Ginecologia

feb212012

Sigo e Aogoi su parti cesarei: soluzione nel riordino punti nascita

Ha sollevato perplessità da parte della Società italiana di ginecologia e ostetricia (Sigo) e dell’Aogoi, l'attività di controllo dei punti nascita da parte dei carabinieri dei Nas voluta dal ministro della Salute Renato Balduzzi per fare chiarezza e accertare un eventuale utilizzo «non appropriato» del parto con taglio cesareo. Perplessità soprattutto in merito all’efficacia, poiché secondo le due sigle, la soluzione all’elevata incidenza dei parti cesarei va cercata nel Piano di riordino dei punti nascita varato nel dicembre 2010. «Il problema è farlo applicare» sostiene Nicola Surico, presidente Sigo, ribadendo che la questione sta nell’organizzazione dei reparti e nelle modalità di rimborsi. «Oggi nella maggior parte del Paese» spiega «non si è ancora avviata la riconversione dei piccoli centri e la tariffa di rimborso (Drg) per un cesareo è superiore (in alcuni casi di molto) a quella per un parto naturale». Anche Vito Trojano presidente Aogoi richiama l’attenzione sulle questioni strutturali e organizzative: «C’è un numero molto alto, a volte eccessivo, di punti nascita privi dei necessari standard di professionalità e dell’adeguato supporto tecnologico» sottolinea in una nota «soprattutto nel Mezzogiorno. Ed è in queste strutture piccole, con meno di 500 parti l’anno, che la percentuale di cesarei è generalmente maggiore». Nel dibattito entra anche la Società italiana di diagnosi prenatale e medicina materno fetale (Sidip), ma per ricordare che quando si effettua un cesareo, «è solo per salvaguardare la salute della mamma e del bambino». Il taglio cesareo, afferma Claudio Giorlandino, segretario generale Sidip «non è un reato.
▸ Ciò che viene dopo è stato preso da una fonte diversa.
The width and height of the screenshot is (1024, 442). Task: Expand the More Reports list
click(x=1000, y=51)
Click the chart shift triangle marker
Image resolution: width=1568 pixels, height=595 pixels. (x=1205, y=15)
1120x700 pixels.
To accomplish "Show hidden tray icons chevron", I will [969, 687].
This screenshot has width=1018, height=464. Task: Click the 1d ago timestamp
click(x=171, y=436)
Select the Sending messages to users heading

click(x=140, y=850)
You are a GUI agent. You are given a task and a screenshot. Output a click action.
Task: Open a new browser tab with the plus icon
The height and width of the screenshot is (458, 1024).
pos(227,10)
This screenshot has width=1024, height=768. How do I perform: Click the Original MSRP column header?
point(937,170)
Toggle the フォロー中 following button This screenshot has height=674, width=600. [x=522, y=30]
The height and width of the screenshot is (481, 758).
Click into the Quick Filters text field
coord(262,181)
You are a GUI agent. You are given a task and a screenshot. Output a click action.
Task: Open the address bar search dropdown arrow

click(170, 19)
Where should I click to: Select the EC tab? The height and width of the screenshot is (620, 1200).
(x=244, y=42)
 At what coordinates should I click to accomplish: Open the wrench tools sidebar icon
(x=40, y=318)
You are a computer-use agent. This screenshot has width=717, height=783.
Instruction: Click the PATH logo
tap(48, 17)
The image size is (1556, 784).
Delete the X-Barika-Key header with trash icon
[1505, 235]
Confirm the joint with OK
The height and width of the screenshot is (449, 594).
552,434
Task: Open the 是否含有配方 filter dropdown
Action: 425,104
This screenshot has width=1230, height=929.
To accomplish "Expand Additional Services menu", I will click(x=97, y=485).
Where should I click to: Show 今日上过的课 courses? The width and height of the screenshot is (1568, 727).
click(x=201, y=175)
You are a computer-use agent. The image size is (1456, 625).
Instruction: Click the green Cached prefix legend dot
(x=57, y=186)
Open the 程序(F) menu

Non si deve considerare più bravo chi fa meno cesarei, ma chi fa meno danni». E avverte che i ginecologi «si sentono controllati» e che «sono sotto pressione». «Da una parte continue denunce per tagli cesarei non effettuati o effettuati troppo tardi dall'altra spinte ideologiche a ridurne il numero». E conclude: «Non vorremmo che la decisione di inviare i Nas esercitasse una pressione psicologica tale da ridurre il numero dei cesarei, ma condizionando il fine ultimo che non è il modo di partorire ma il bene della madre e del figlio».